Powell is a Berkeley senior citizen, veteran and retired postal worker, according to the GoFundMe campaign created on his behalf, which helped raise money so he could regain ownership of his home. After the city’s code enforcement unit inspected Powell’s residence, Powell’s property was placed in receivership April 17, 2017, because of violations of the Health and Safety Code and Berkeley Municipal Code, which, according to a staff report by City Manager Dee Williams-Ridley written in March, “substantially endangers the health and safety of the public.”
“We are very pleased that Mr. Powell is back in a safe home,” said city spokesperson Matthai Chakko in an email. “The fact that many people supported him speaks to one of the strengths of our community.”
According to the staff report, the Peace and Justice Commission and the Housing Advisory Commission have expressed concern over the code and the effect of its enforcement on low-income homeowners such as Powell, a sentiment reflected by other members of the community as well. Williams-Ridley said in the staff report that she believes that current city policies, practice and records “demonstrate the proper mechanisms in place” and that additional recommendations are not needed.

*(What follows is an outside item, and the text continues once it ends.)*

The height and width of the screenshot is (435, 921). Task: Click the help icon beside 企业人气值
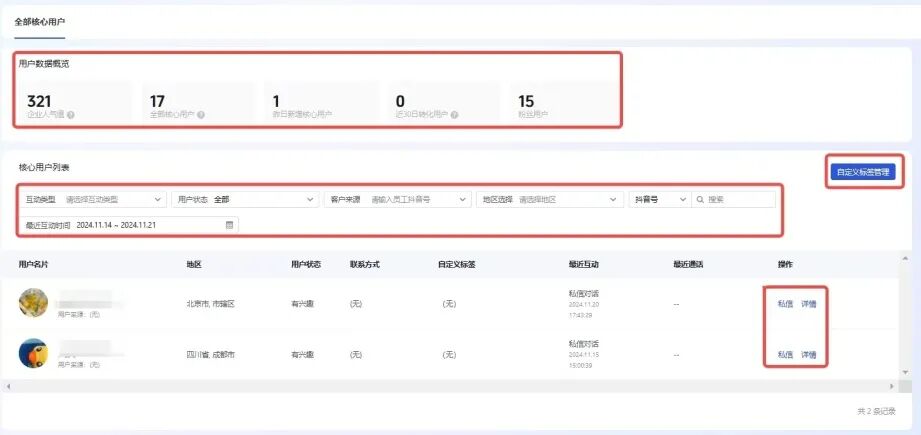pyautogui.click(x=71, y=115)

The Friends of Adeline cited the high price tag that Powell had to pay to return to his home in the post. According to the staff report, the Superior Court of Alameda County appointed Gerard Keena as the receiver, and Keena initially estimated that it would cost $175,000 to correct code violations. On further inspection of Powell’s property, serious foundation issues were discovered, and with the added work needed in conjunction with other fees, the amount Powell owed was raised to $680,000.
“While we are celebrating we also need to realize that this fight is not over,” the post said. “We see a city where the building department serves the police in punishing people by forcing them out of their homes unless they are able to pay for major repairs.”

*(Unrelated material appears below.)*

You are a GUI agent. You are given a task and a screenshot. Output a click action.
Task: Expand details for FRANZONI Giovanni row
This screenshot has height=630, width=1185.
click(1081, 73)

According to Chakko, Powell received a $100,000 loan — the maximum allowed — from Berkeley’s Senior and Disabled Home Rehabilitation Loan Program to help him stay in his home. Chakko said in his email that the city also helped Powell gain a loan from the Department of Veterans Affairs, or VA, to help him pay his debt and that the city agreed to subordinate the loan so that the VA would be paid back before the city.
According to the GoFundMe campaign, $88,871 was raised by more than 1,800 people.
“The City’s efforts to support Mr. Powell … demonstrate the City’s commitment to assisting our community members with staying in their homes, and improving their health and safety,” the staff report said.